Many more slaves were imported into South America and often treated less humanely than in the United States. Yet one does not hear the furor there that is generated here. The Arab slave trade in Africa and the Middle East was extensive yet once again one hears little if anything about it. The Spaniards and Portuguese at the height of their power were notorious for their treatment of slaves. It seems that only the Americans are held to a standard of "collective guilt" that does not exist. Many indentured servants were in a form of servitude little better than slavery. The NORTH was changing and becoming capitalist, the South remained largely in its traditional agricultural position.
I am not apologizing for the South. Slavery is an evil institution that should be abolished wherever it is. But to label pro-Southerners as pro-slavery and Northerners as morally superior shows a lack of a basic historical grasp of the situation.
There were many causes of the Civil War.
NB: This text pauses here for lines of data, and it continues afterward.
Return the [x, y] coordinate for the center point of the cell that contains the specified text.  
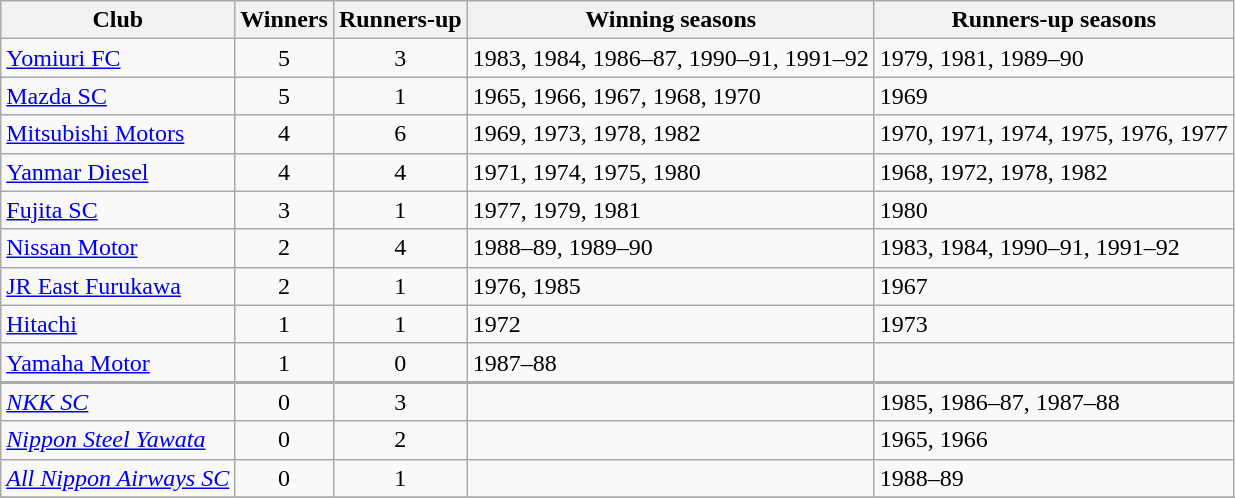
Nippon Steel Yawata [118, 440]
1970, 1971, 1974, 1975, 1976, 1977 [1054, 134]
1968, 1972, 1978, 1982 [1054, 172]
Yomiuri FC [118, 58]
1967 [1054, 286]
1973 [1054, 324]
1983, 1984, 1986–87, 1990–91, 1991–92 [670, 58]
1985, 1986–87, 1987–88 [1054, 402]
1988–89, 1989–90 [670, 248]
1972 [670, 324]
1965, 1966 [1054, 440]
6 [400, 134]
1983, 1984, 1990–91, 1991–92 [1054, 248]
1965, 1966, 1967, 1968, 1970 [670, 96]
Nissan Motor [118, 248]
All Nippon Airways SC [118, 478]
Fujita SC [118, 210]
1977, 1979, 1981 [670, 210]
JR East Furukawa [118, 286]
Winning seasons [670, 20]
Club [118, 20]
Hitachi [118, 324]
Mazda SC [118, 96]
1987–88 [670, 362]
1988–89 [1054, 478]
1980 [1054, 210]
Winners [284, 20]
1969 [1054, 96]
1976, 1985 [670, 286]
Yamaha Motor [118, 362]
Mitsubishi Motors [118, 134]
1971, 1974, 1975, 1980 [670, 172]
NKK SC [118, 402]
Yanmar Diesel [118, 172]
Runners-up [400, 20]
Runners-up seasons [1054, 20]
1979, 1981, 1989–90 [1054, 58]
1969, 1973, 1978, 1982 [670, 134]
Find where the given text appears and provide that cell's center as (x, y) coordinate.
Immigration had accelerated in the middle 1840s through the 1850s and most of the immigrants arrived in northern ports and stayed in the north. During the 1850s over half of the populations of New York, St. Louis, Milwaukee and Chicago were alien. Many Americans feared that the Anglo-Saxon predominance in America would cease to exist. Nativist movements arose. Southerners were unhappy with the increased population and increased congressional representation which new immigrants gave to the North.
Traditionally agricultural, the United States was becoming rapidly industrial. The mass of non-slaveholding southern farmers in the main remained outside of the market economy and raised crops for their own subsistence. But increasingly they were becoming caught up in the capitalist world of merchants, manufacturers and bankers (often to their detriment). The South resented its increasing dependency on the North, whose factories could undersell local southern wares and helped to keep the South agricultural. The South increasingly felt that Northern profits were largely a form of expropriated Southern wealth and that the South by the 1850s had in essence become a colony of the North.
There are too many reasons for the cause of civil war to mention here but geography, cultural differences, economic differences, states rights and popular sovereignty were certainly considerable factors. Fanaticism, misunderstanding, misrepresentation and politics on both sides inflamed tempers. Judging the past solely by contemporary standards is poor scholarship whatever topic one discusses.
As the historian Charles Beard observed it was hard to tell "where slavery as an ethical question left off and economics - the struggle over the distribution of wealth - began".
As for the comparison of General Lee's Army of Northern Virginia with the Waffen SS a reply to its absurdity is not needed.